*Texto fornecido*.
Durante esses tempos de trabalho híbrido, o empresário Denis B. Minev adotou o costume de ir ao escritório em dois dias da semana e permanecer em casa nos outros três. Mas, desde o início de junho, por conta da cheia do Rio Negro, ele tem permanecido todos os dias em casa.
Minev é CEO da rede varejista Bemol, a maior de eletroeletrônicos da chamada Amazônia Ocidental, que engloba Amazonas, Acre, Roraima e Rondônia, e tem ficado em casa porque a cheia fechou quatro dos cinco acessos ao escritório da empresa, que fica no centro de Manaus. Nada fora do comum para quem vive e trabalha na região.
Pois são percalços como esse que fazem a Bemol imperar na região. Ali, na área amazônica, geograficamente enorme, com dezenas de cidades pequenas extremamente distantes entre si, a rede fez das dificuldades os seus maiores trunfos. Não há Mercado Livre, Magazine Luiza, Lojas Americanas que tenha conseguido desafiar o grupo.

*Conteúdo dos dados*.
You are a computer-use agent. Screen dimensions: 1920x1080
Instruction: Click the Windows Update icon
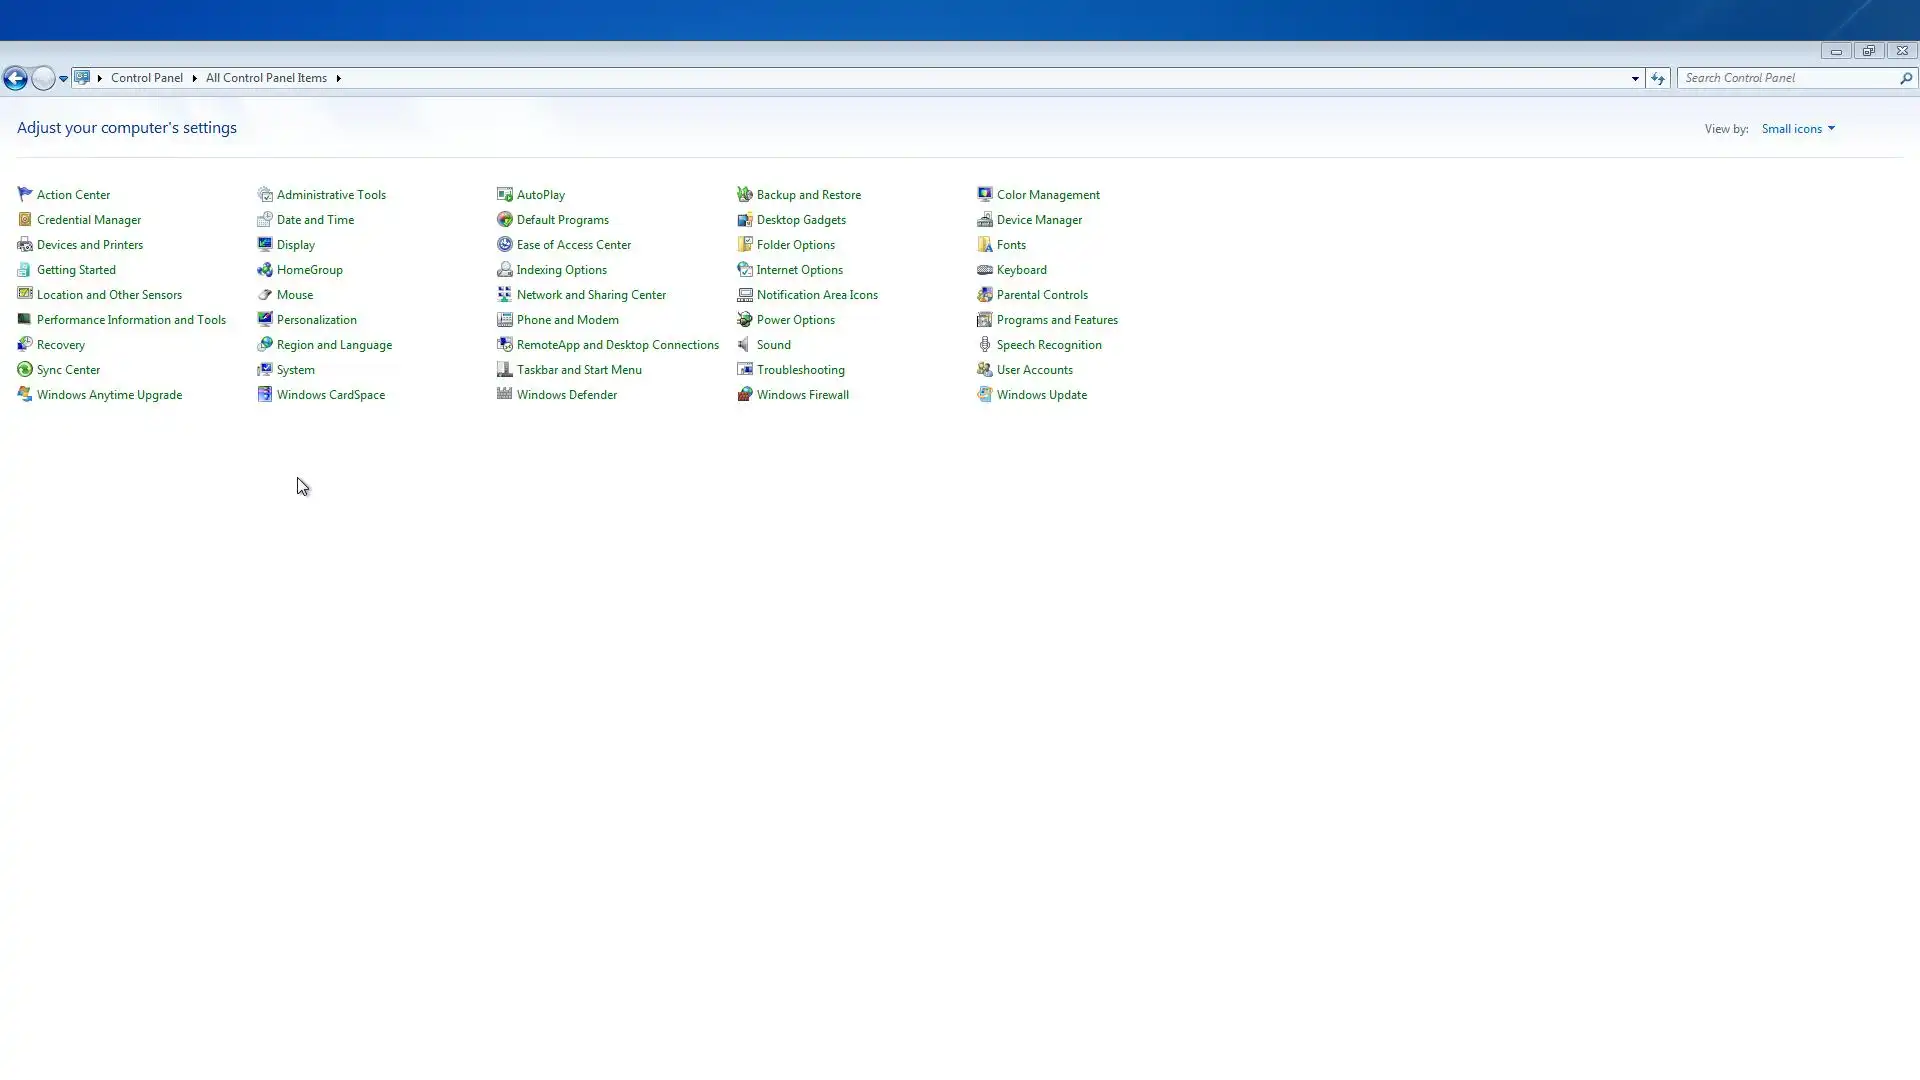[984, 394]
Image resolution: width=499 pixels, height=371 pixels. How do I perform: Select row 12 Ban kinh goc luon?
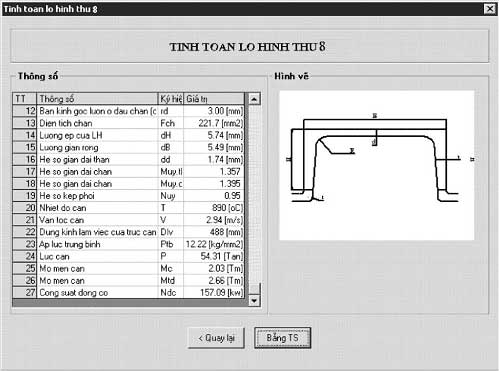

*O que se pede*.
Imprima, sem alterações, o trecho do texto sobre a Bemol que começa em "Minev é CEO" e vai até "desafiar o grupo.", inclusive.

*Resultado da tarefa*.
Minev é CEO da rede varejista Bemol, a maior de eletroeletrônicos da chamada Amazônia Ocidental, que engloba Amazonas, Acre, Roraima e Rondônia, e tem ficado em casa porque a cheia fechou quatro dos cinco acessos ao escritório da empresa, que fica no centro de Manaus. Nada fora do comum para quem vive e trabalha na região.
Pois são percalços como esse que fazem a Bemol imperar na região. Ali, na área amazônica, geograficamente enorme, com dezenas de cidades pequenas extremamente distantes entre si, a rede fez das dificuldades os seus maiores trunfos. Não há Mercado Livre, Magazine Luiza, Lojas Americanas que tenha conseguido desafiar o grupo.